#### Problem statement:
Apart from the pictures, output all of the records exactly.

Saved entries
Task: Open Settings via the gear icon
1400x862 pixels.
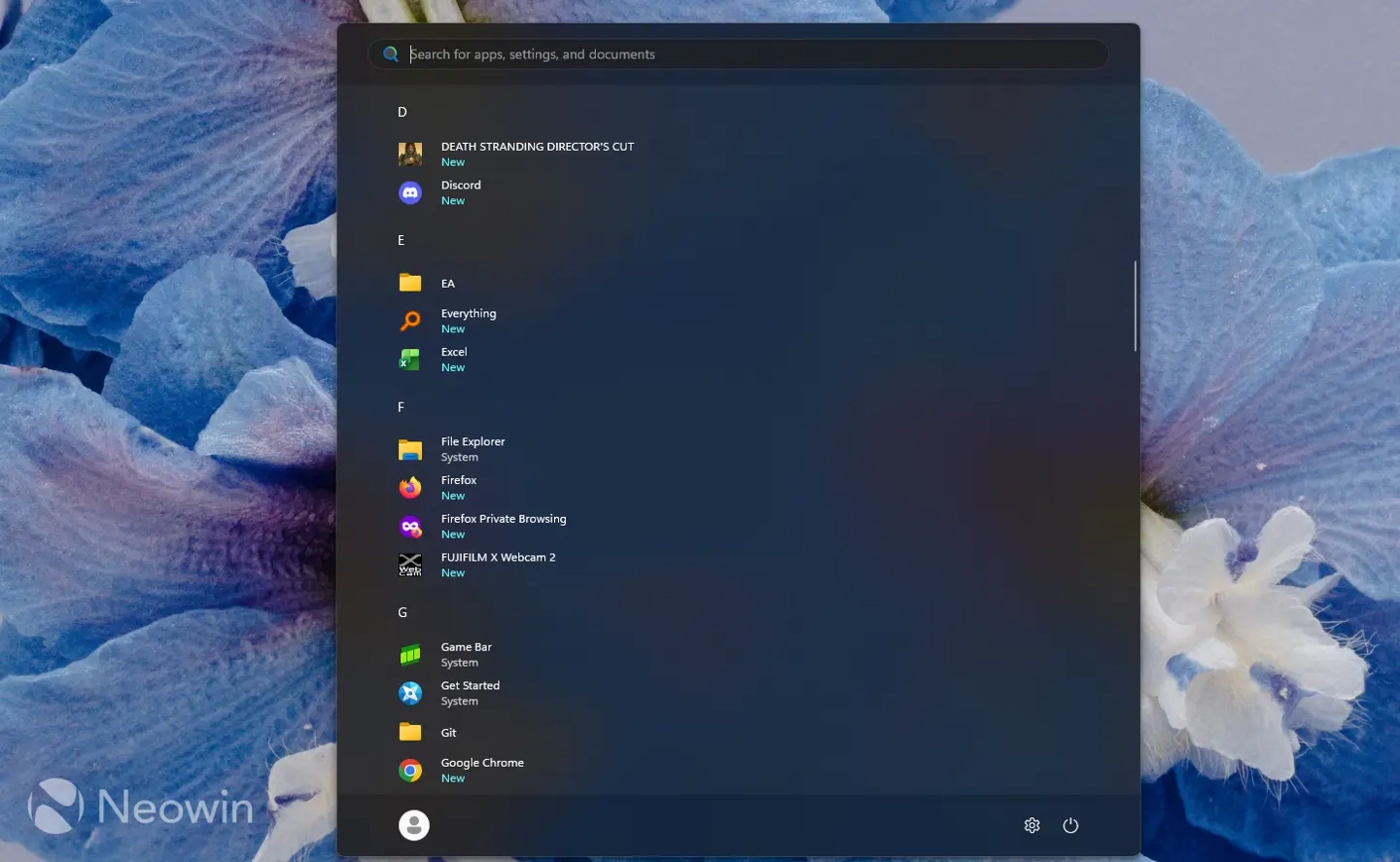Action: [x=1032, y=825]
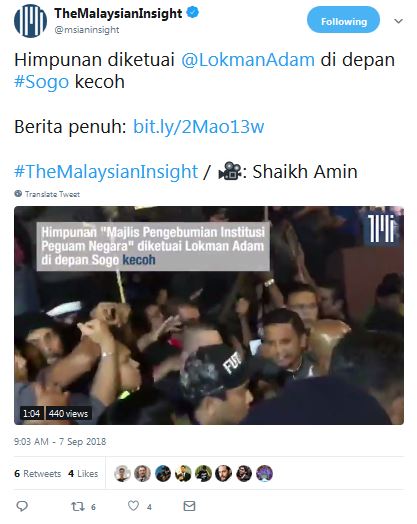The height and width of the screenshot is (524, 417).
Task: View the 4 Likes list
Action: (83, 474)
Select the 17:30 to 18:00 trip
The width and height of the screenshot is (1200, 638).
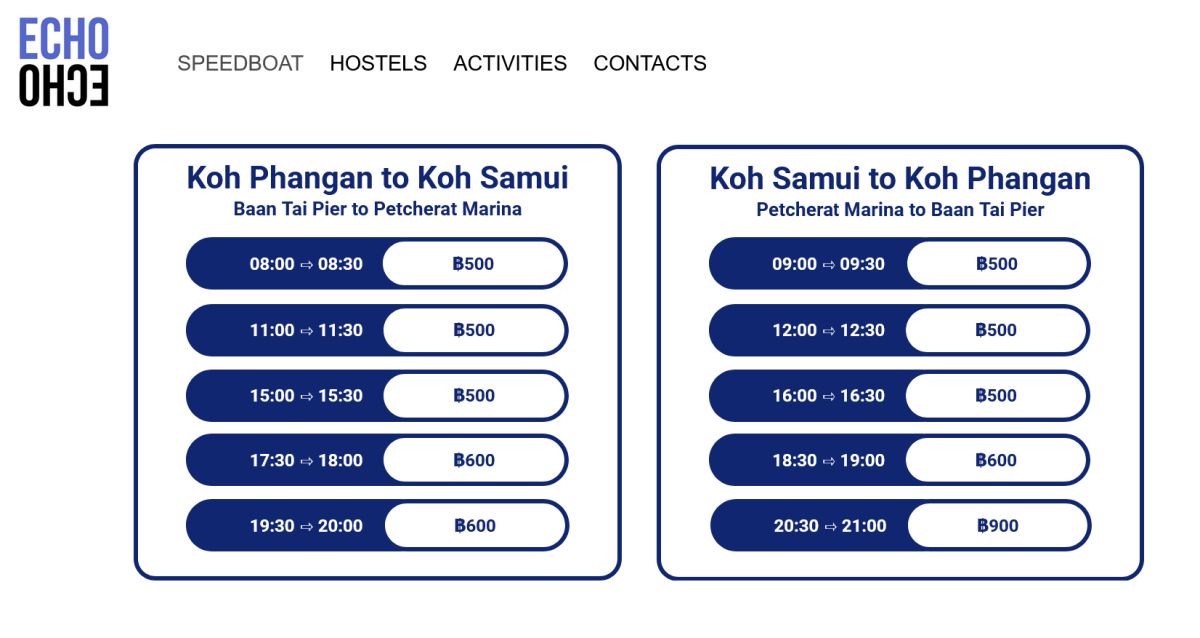(306, 460)
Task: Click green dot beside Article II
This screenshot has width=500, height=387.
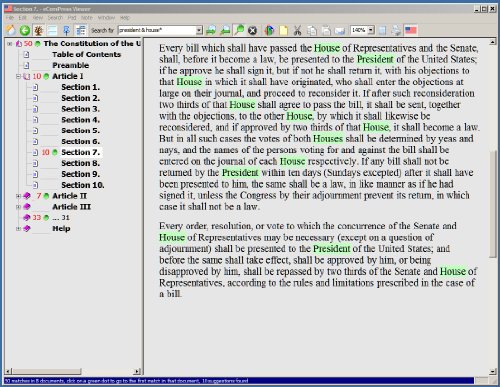Action: (x=46, y=196)
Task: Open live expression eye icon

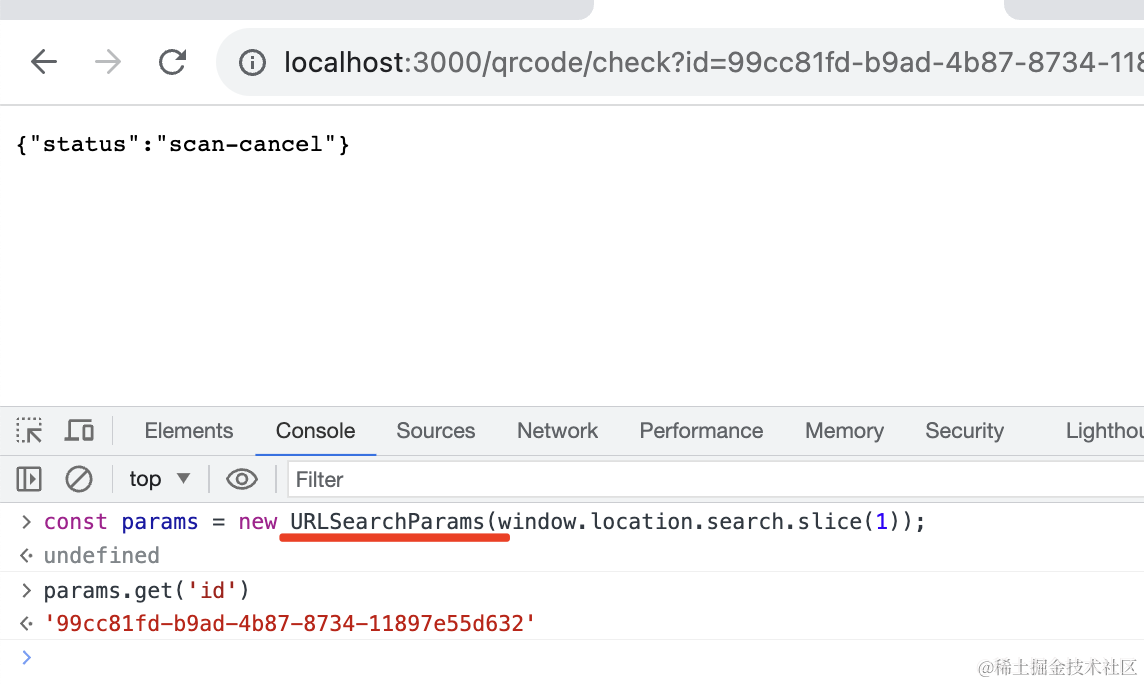Action: click(x=242, y=480)
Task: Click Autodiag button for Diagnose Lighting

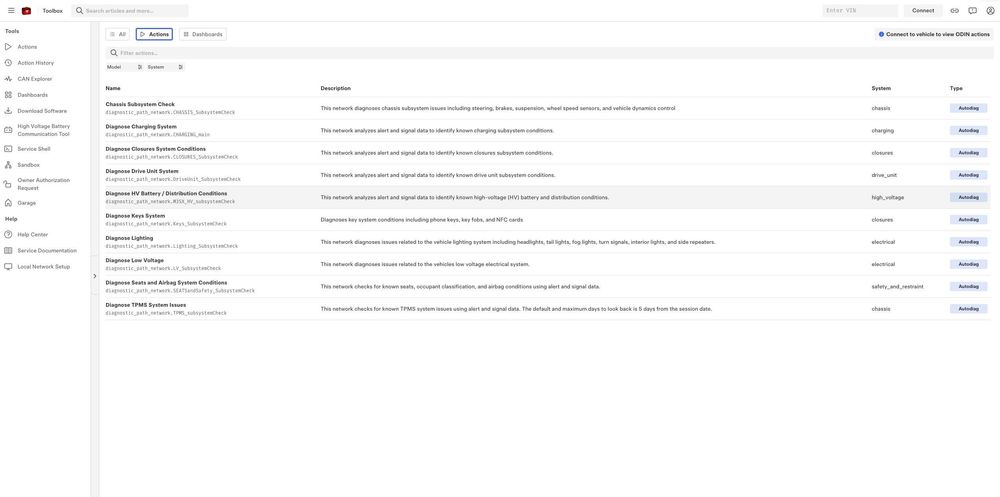Action: pyautogui.click(x=968, y=242)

#### Response to this exercise:
Task: Open Settings via the gear icon
1400x862 pixels.
Action: [x=1032, y=825]
The height and width of the screenshot is (524, 417).
Task: View the 4 Likes list
Action: (83, 474)
Select the 17:30 to 18:00 trip
The width and height of the screenshot is (1200, 638).
(306, 460)
Task: Click green dot beside Article II
This screenshot has width=500, height=387.
Action: (x=46, y=196)
Task: Open live expression eye icon

Action: click(x=242, y=480)
Task: Click Autodiag button for Diagnose Lighting

Action: pyautogui.click(x=968, y=242)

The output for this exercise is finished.